Gli attori: un cast magnetico
Il ruolo di Gabrielle è interpretato dalla straordinaria Léa Seydoux, che con la sua sensibilità riesce a dare vita a una donna spezzata ma indomita, capace di muoversi tra epoche e stati d’animo senza perdere mai la sua umanità. Seydoux brilla nei momenti più intimi del film, ma è nelle sequenze futuristiche che dimostra una profondità fuori dal comune, catturando il conflitto tra emozione e razionalità.
Louis è incarnato da George MacKay, il cui sguardo enigmatico e la fisicità magnetica lo rendono il contraltare perfetto per Seydoux. MacKay regala una performance sfaccettata, passando con agilità da tormento interiore a momenti di esplosiva vulnerabilità. La loro chimica è palpabile, e le loro interazioni, sia nei momenti romantici che in quelli conflittuali, sono il cuore pulsante del film.
Critica: un’opera che divide
Cosa funziona
La capacità di Bonello di mescolare generi diversi è uno degli aspetti più impressionanti di The Beast. Ogni linea temporale è costruita con una cura quasi ossessiva per i dettagli, e il contrasto tra passato e futuro è reso con una precisione estetica e tematica che lascia il segno. Le scenografie futuristiche del 2044, fredde e minimaliste, si contrappongono ai colori caldi e saturi del 1910, creando un dialogo visivo che riflette i conflitti interni dei protagonisti.

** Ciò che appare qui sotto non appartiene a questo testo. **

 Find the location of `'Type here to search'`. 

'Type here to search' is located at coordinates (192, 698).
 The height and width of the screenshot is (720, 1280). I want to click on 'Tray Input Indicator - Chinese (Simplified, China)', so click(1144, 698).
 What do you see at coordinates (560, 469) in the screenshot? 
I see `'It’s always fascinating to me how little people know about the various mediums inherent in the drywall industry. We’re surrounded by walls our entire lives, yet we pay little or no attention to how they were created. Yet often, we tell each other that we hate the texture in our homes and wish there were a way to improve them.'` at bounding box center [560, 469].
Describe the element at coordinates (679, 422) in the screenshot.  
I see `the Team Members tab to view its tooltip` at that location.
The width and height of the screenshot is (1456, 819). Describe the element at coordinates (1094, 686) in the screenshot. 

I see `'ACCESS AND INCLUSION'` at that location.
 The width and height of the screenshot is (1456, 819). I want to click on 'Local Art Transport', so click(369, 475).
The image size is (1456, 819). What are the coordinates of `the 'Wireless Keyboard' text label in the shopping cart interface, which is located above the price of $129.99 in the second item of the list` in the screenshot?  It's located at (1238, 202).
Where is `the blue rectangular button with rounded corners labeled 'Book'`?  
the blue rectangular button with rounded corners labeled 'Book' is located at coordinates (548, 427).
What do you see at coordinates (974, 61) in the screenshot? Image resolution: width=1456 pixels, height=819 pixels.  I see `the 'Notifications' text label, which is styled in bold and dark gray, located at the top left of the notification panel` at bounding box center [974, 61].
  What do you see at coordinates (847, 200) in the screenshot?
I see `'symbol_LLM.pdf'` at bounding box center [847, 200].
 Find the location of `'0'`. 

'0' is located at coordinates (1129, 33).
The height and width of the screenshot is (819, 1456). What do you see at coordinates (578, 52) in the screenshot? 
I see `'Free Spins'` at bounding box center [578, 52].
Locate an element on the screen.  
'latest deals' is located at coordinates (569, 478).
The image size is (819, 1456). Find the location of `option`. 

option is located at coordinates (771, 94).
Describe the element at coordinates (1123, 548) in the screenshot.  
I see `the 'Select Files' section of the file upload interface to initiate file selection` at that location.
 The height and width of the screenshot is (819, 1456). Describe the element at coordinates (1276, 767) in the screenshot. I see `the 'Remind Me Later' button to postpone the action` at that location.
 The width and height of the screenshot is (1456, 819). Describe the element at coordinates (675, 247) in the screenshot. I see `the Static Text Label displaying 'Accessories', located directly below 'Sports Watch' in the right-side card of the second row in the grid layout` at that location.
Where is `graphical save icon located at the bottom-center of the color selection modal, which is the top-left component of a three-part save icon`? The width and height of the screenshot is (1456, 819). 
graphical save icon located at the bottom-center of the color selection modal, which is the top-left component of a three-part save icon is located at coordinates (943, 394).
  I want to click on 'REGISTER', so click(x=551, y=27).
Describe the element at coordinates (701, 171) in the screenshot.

Anche la colonna sonora, composta dallo stesso Bonello, gioca un ruolo fondamentale, amalgamando melodie classiche e sonorità elettroniche per creare un’atmosfera che oscilla tra nostalgia e inquietudine.
Cosa non convince
Se c’è un limite in The Beast, è nella sua ambizione narrativa. L’intreccio tra le linee temporali, pur affascinante, può risultare a tratti confuso, e alcuni spettatori potrebbero trovare frustrante il modo in cui certi dettagli rimangono volutamente ambigui. Inoltre, il ritmo del film, che alterna momenti di grande intensità emotiva a passaggi più lenti e contemplativi, potrebbe non essere adatto a chi cerca un’esperienza cinematografica più tradizionale.
Consigliato?
Sì, ma con riserva. The Beast non è un film per tutti: richiede attenzione, apertura mentale e una certa disponibilità a lasciarsi coinvolgere da un’opera che non offre risposte facili. Se apprezzate il cinema che osa interrogarsi sulle grandi questioni dell’esistenza e che sfida i confini del linguaggio filmico, allora questo film vi lascerà affascinati. Se, invece, preferite trame lineari e un approccio più convenzionale, potreste trovarlo troppo cerebrale.
Conclusione
Con The Beast, Bertrand Bonello ci offre una visione che è insieme un monito e una promessa: il futuro non è solo un luogo da temere, ma uno spazio da immaginare. Attraverso un racconto che intreccia epoche, emozioni e tecnologia, il regista ci invita a riflettere sul ruolo delle nostre scelte e sulla natura stessa dell’amore. Non è un film perfetto, ma è un film necessario, che lascia un segno indelebile nel cuore e nella mente di chi lo guarda. E, in un mondo che spesso dimentica il valore della profondità, questo è già un trionfo.